▸ Try it
Determine how many lines in the material hold the string "menu", then reply with that number only.

☆ ☆ ☆ ☆

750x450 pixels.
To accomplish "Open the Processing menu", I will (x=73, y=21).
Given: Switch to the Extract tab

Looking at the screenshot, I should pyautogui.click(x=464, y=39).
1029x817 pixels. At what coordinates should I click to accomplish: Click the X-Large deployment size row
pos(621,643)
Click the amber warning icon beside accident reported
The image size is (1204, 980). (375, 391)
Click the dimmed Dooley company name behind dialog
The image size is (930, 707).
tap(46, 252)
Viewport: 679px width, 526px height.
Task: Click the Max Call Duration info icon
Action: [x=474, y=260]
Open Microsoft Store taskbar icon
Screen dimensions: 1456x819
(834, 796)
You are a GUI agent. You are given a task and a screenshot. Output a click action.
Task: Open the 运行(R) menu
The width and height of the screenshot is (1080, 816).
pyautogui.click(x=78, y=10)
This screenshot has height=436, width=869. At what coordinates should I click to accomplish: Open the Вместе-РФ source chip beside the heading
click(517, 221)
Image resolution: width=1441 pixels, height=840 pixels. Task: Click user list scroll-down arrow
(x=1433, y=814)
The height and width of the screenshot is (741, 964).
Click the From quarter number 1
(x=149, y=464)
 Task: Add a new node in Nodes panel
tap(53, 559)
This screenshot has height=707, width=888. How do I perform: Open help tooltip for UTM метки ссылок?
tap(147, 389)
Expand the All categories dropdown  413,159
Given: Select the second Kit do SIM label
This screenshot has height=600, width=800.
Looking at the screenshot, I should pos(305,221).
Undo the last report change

☆ ☆ ☆ ☆

▸ Answer section
2